Golf can best be defined as an endless series of tragedies obscured
by the occasional miracle, followed by a good bottle of beer.

Golf! You hit down to make the ball go up. You swing
left and the ball goes right. The lowest score wins.
And on top of that, the winner buys the drinks

Golf is harder than baseball.
In golf, you have to play your foul balls.

If you find you do not mind playing golf in the rain,
the snow, even during a hurricane, here's a valuable
tip: your life is in trouble.

Golfers who try to make everything perfect before
taking the shot rarely make a perfect shot.

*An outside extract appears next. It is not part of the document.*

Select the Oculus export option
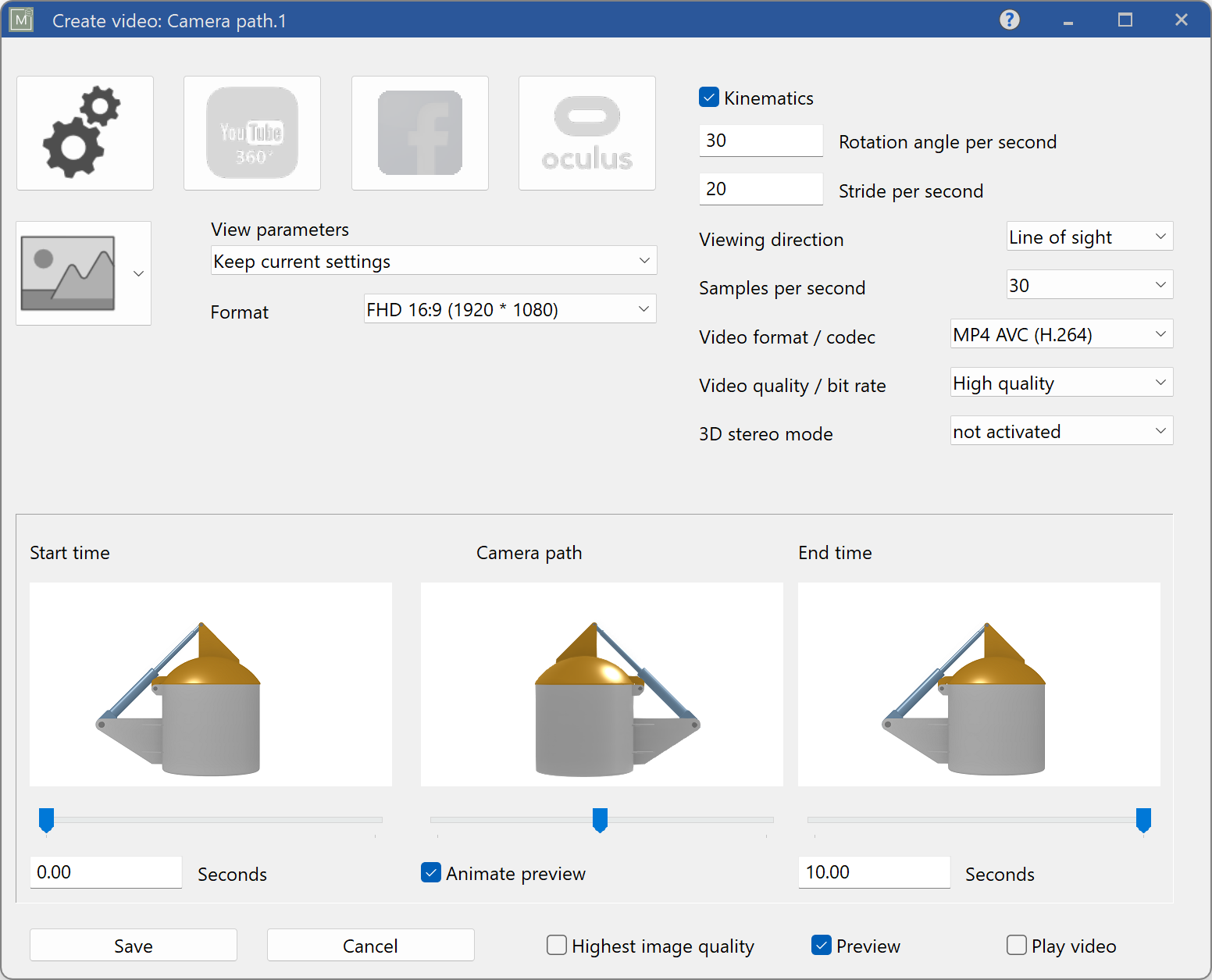The height and width of the screenshot is (980, 1212). (586, 133)
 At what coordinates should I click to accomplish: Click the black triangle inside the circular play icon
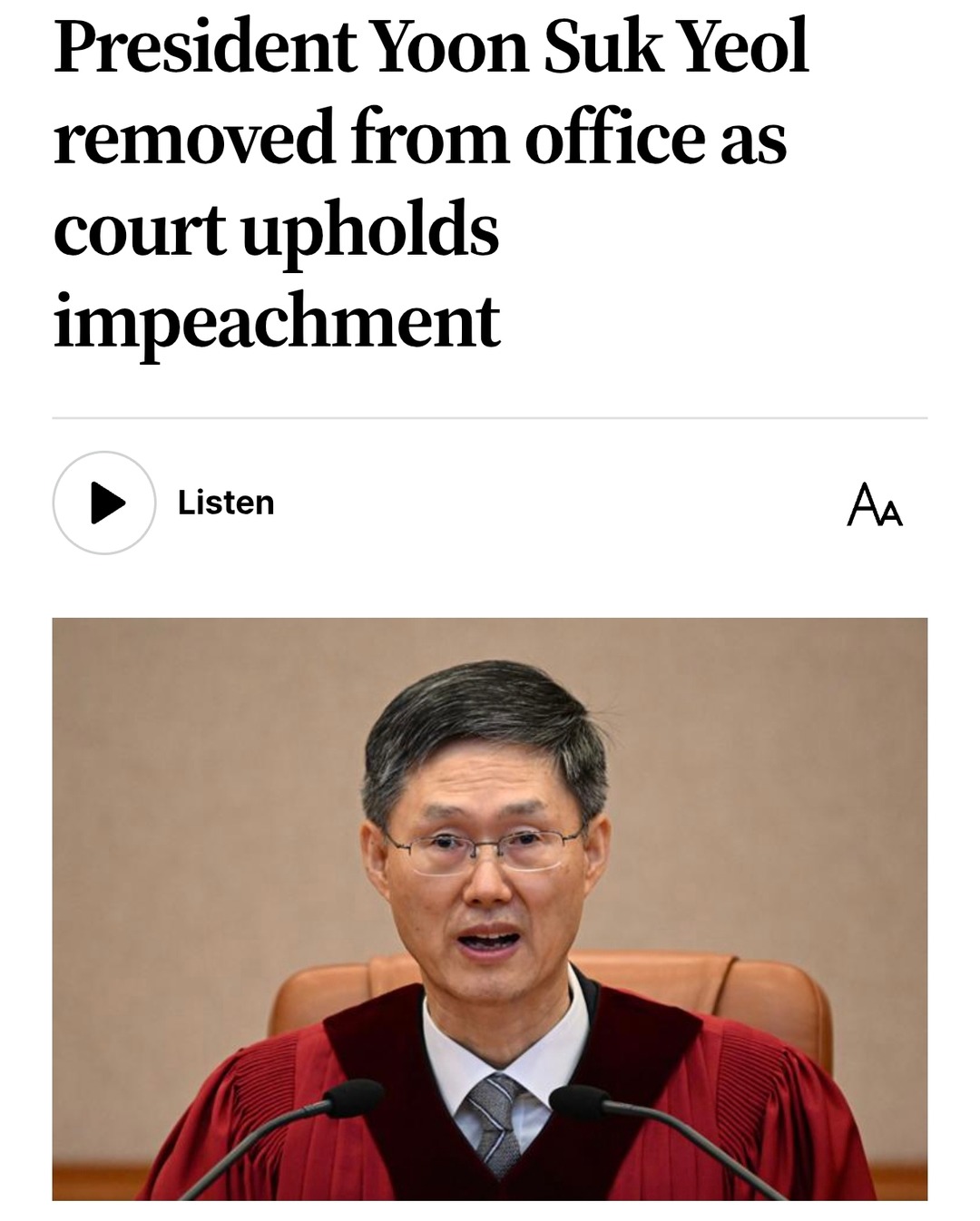click(108, 503)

The term 'mulligan' is really a contraction of the
phrase 'maul it again.'

A 'gimme' can best be defined as an agreement
between two golfers ..neither of whom can putt very well.

An interesting thing about golf is that no matter how
badly you play; it is always possible to get worse.

Golf's a hard game to figure. One day you'll go out
and slice it and shank it, hit into all the traps and miss
every green. The next day you go out and for no
reason at all you really stink.

If your best shots are the practice swing and the
'gimme putt', you might wish to reconsider this game.

Golf is the only sport where the most feared opponent is you.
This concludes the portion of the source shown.